### EXERCISE
Only the lines below from the one containing "The height and width of the screenshot is (571, 880)." through the one containing "This screenshot has height=784, width=1529." belong in the answer, repeated exactly and without pictures.

### EXERCISE DATA
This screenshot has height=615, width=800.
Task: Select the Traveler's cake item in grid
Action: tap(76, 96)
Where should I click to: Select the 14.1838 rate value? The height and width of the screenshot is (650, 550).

* * *

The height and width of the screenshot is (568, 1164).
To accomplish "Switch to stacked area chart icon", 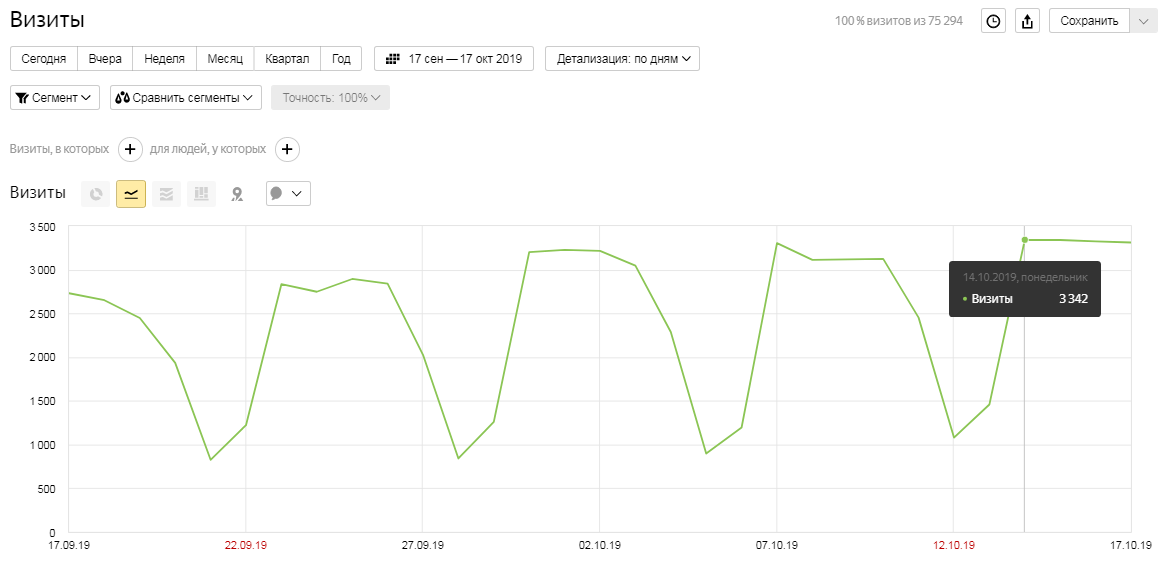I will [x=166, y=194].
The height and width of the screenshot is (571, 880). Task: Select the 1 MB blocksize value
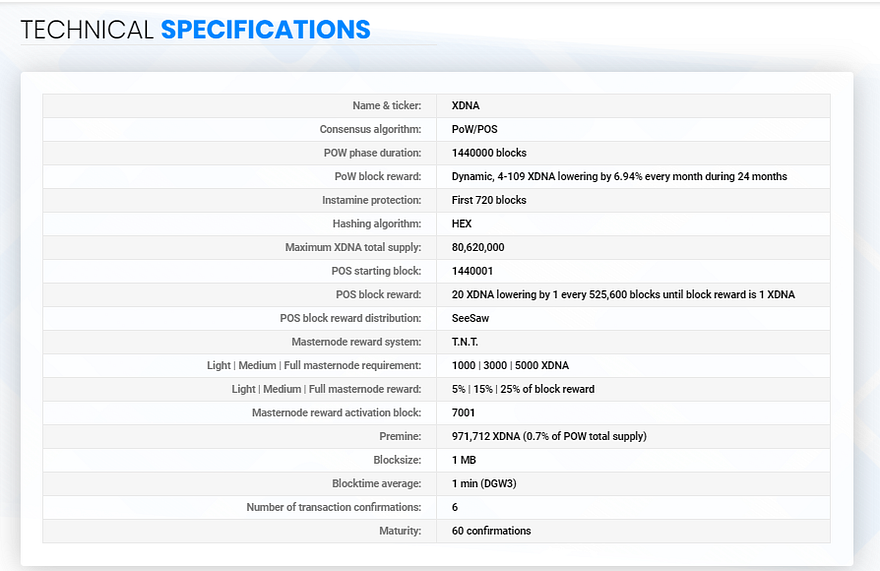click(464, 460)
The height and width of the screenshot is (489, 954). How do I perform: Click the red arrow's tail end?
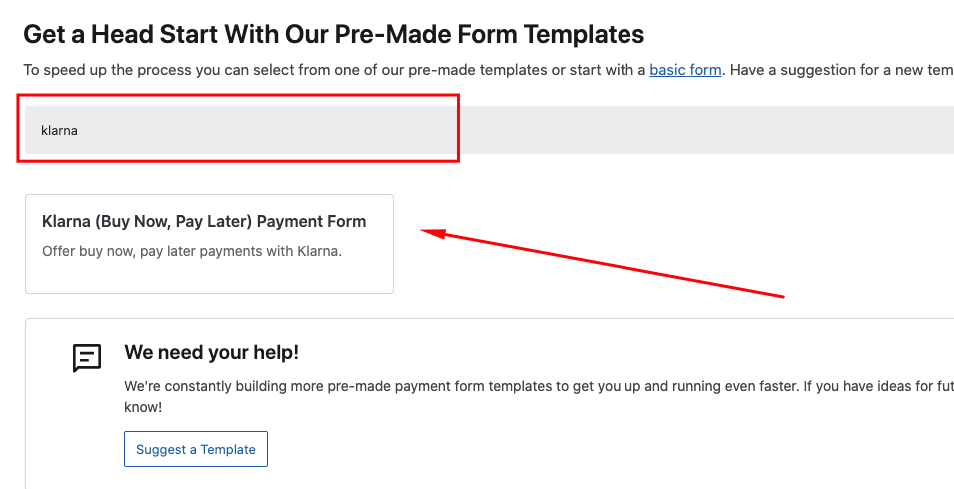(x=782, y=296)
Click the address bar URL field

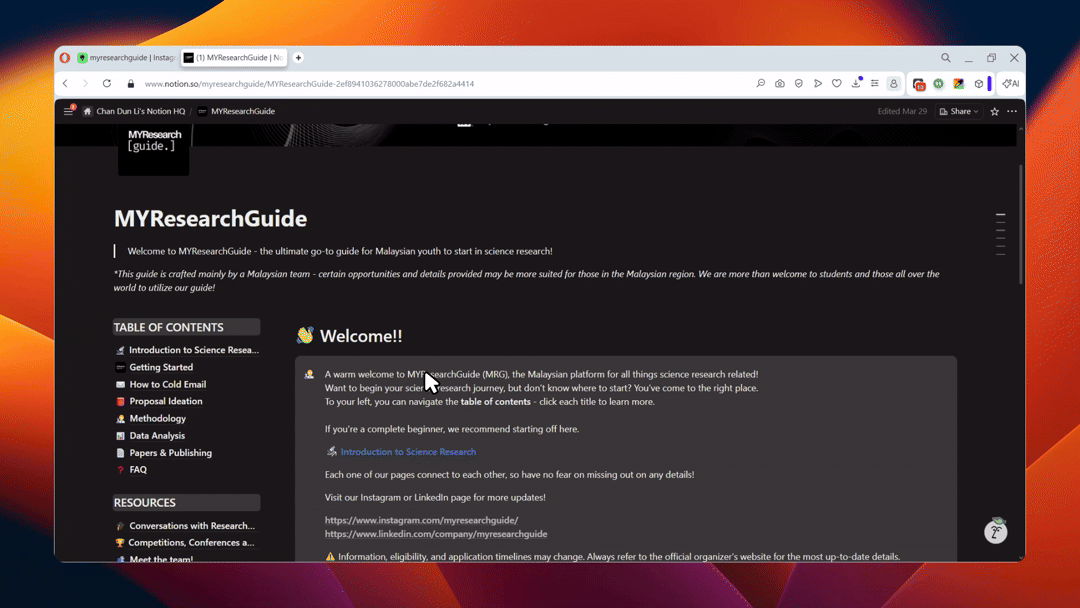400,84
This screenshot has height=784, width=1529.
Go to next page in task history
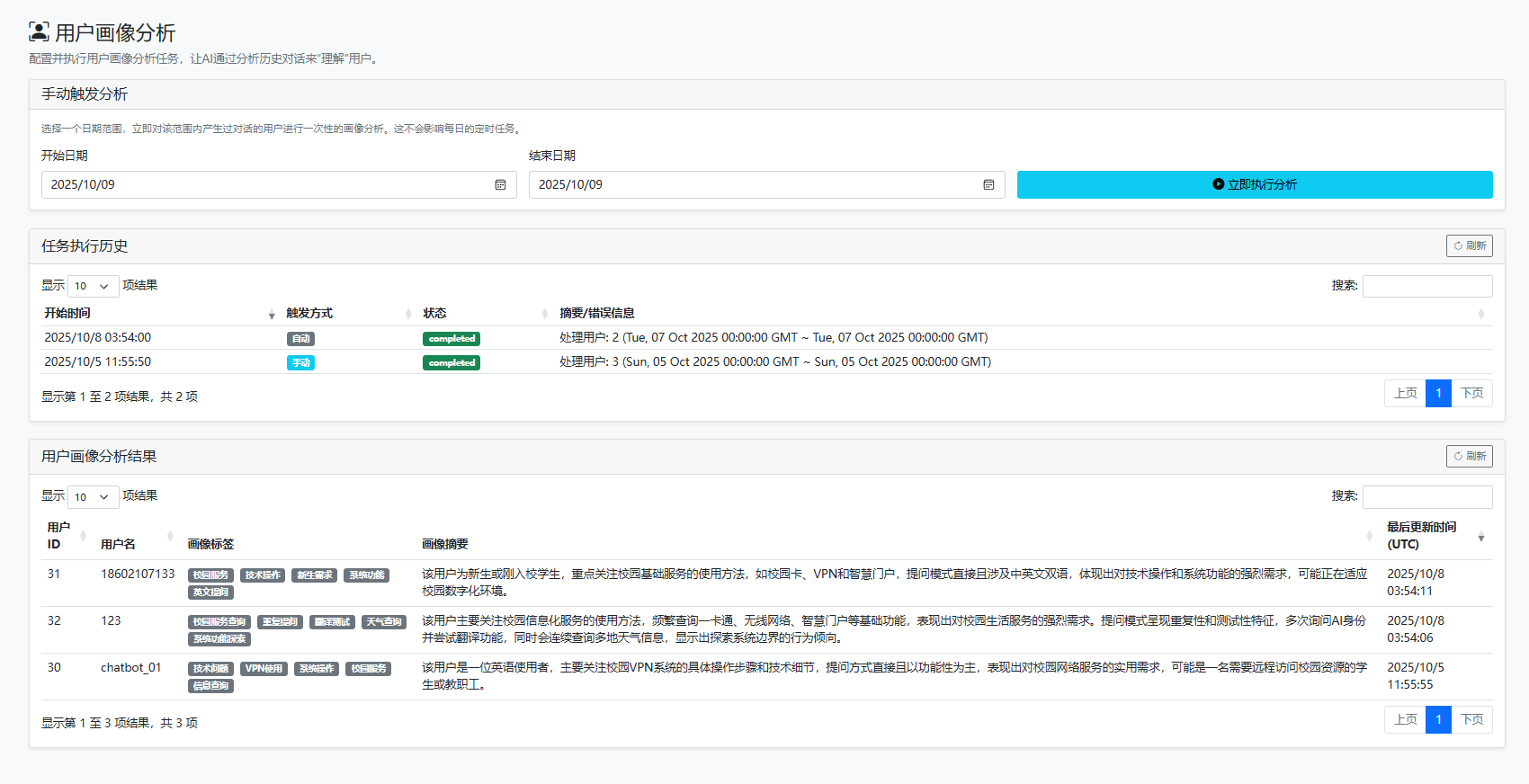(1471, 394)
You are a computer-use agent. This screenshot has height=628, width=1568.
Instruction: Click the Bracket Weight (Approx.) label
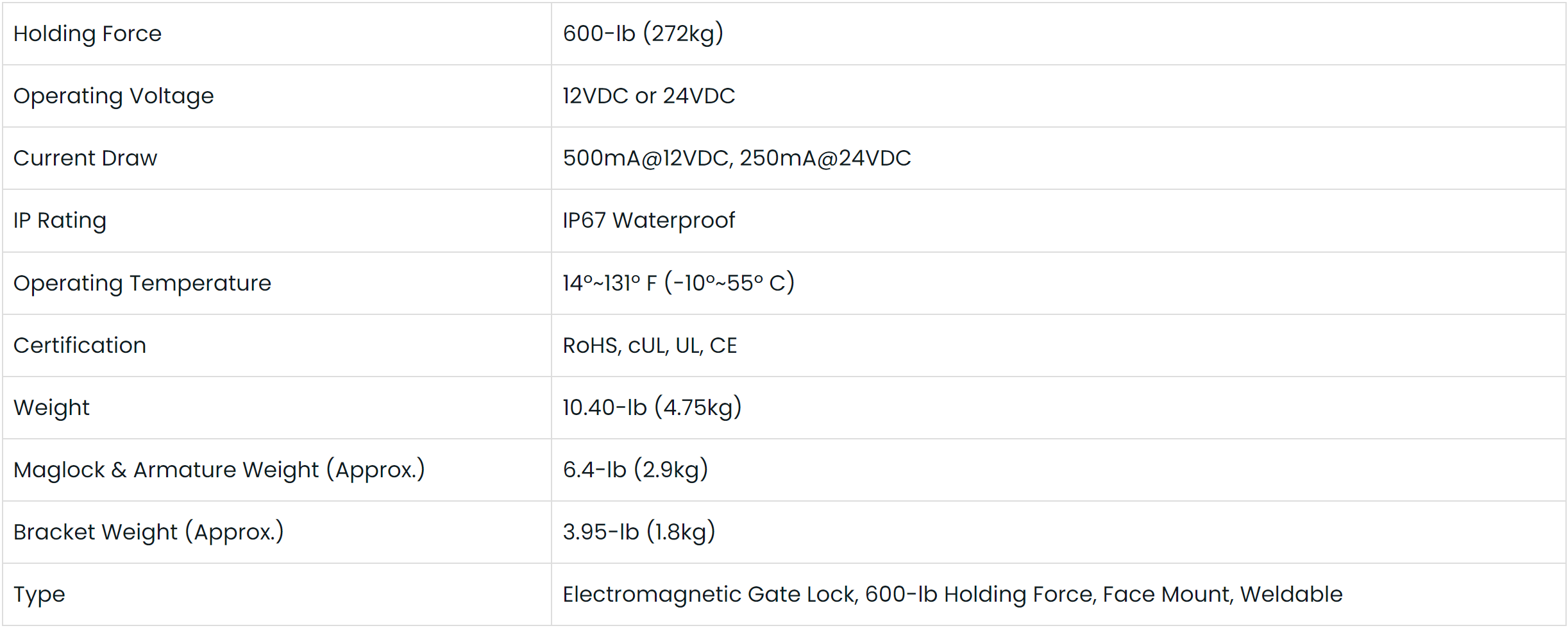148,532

### EXERCISE ANSWER
The height and width of the screenshot is (571, 880). Task: Select the 1 MB blocksize value
click(464, 460)
The height and width of the screenshot is (489, 954). How do I perform: Click the red arrow's tail end?
(x=782, y=296)
Click the address bar URL field

400,84
This screenshot has height=784, width=1529.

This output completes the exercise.